Deep Brain Stimulation Surgery as a Treatment for Parkinson’s Disease

Wednesday, April 22nd, 2009

Parkinson’s disease (PD) is a neurodegenerative disorder that is caused by the death of dopamine producing neurons in the brain. Primary motor symptoms of PD include tremor, rigidity, bradykinesia (slowed movements or hesitations) and gait and balance issues. Since there is currently no cure for PD, the symptoms are treated typically with pharmaceutical interventions.
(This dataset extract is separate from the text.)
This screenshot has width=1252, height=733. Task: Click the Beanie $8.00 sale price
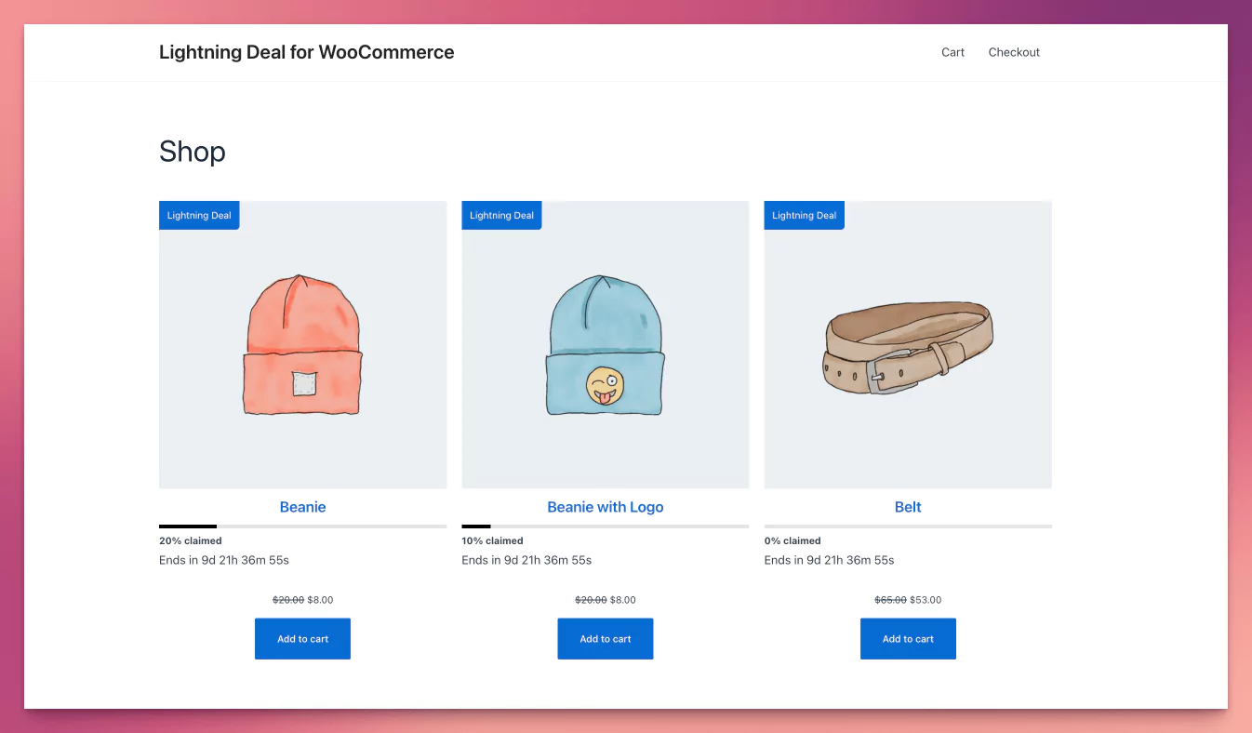coord(320,600)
One of the more common medications prescribed for PD is L-Dopa, which is used to increase levels of dopamine in the brain. While effective, a common issue with the use of L-Dopa is that there is a fine line between the correct amount of medication and too much. Too much medication results in dyskinesias, or wild, uncontrollable movements. Also, the effectiveness of L-Dopa decreases over time.
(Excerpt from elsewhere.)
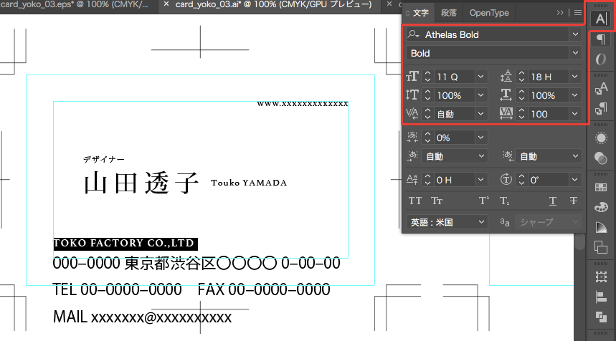The width and height of the screenshot is (616, 341).
Task: Toggle Strikethrough text formatting
Action: [574, 201]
When L-Dopa is no longer effective as a treatment for PD symptoms, patients can consider a surgical procedure called deep brain stimulation, or DBS. When patients opt to have DBS surgery, tiny electrodes are implanted in the brain through a hole in the skull which emit pulses of stimulation that aide in symptom alleviation. The location of the electrode can vary depending on the patient but the two most common are subthalamic nucleus (STN) and the globus pallidus interna (GPi). A patient can also have electrodes implanted on one side of the brain or both, depending on whether their symptoms are unilateral or bilateral. The electrode or electrodes connect to a pulse generator which is typically implanted below the skin near the collarbone. The implanted pulse generator, or IPG, controls the electrode stimulation output. Parameters such as amplitude (the power of the stimulation), frequency (how often the stimulations pulses occur) and duration (how long each pulse lasts) must be set.
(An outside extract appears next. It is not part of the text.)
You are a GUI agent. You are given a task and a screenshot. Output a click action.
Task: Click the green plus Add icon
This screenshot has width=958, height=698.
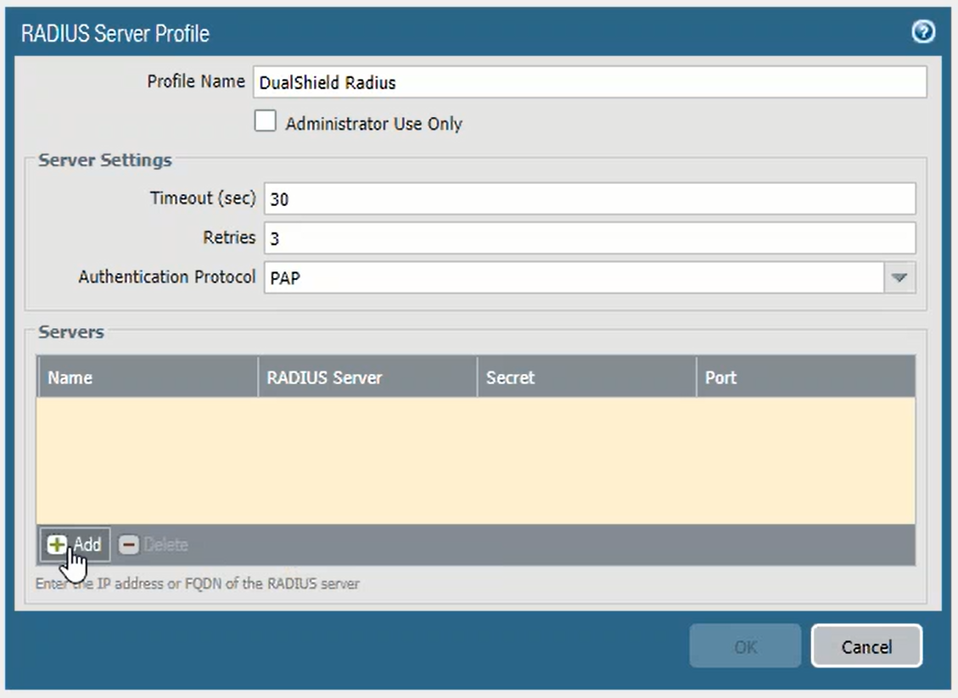56,544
During DBS surgery the patient is awake and fully aware. This is because a nurse must perform motor assessments with the patient to determine if the electrode has been placed in an optimum location and depth. This assessment includes motor tasks that the patient is asked to complete to determine the severity levels of their symptoms. This can sometimes be time consuming as the patient must complete the assessment each time the electrode is moved.

Once surgery is completed, patients will return to the clinic to have the IPG settings adjusted. Again, a nurse will administer a motor assessment and alter the amplitude, frequency and duration of the pulses until an optimum combination is found with best alleviates the patient’s symptoms. This adjustment is repeated a number of times as symptoms worsen due to the progression of the disease.

While the exact reason DBS works is still not known, the number of PD patient lives the surgery has improved is dramatic. Patients with debilitating motor symptoms that leave them nearly incapable of performing activities of daily living can have the ability to move and function as they did before their diagnosis of PD. This is not to say that DBS does not have risks. It is a major surgical operation and results are not the same for each patient. The first step to determining whether or not DBS would be appropriate for any PD patient would be to discuss their options with a certified movement disorder clinician or neurologist.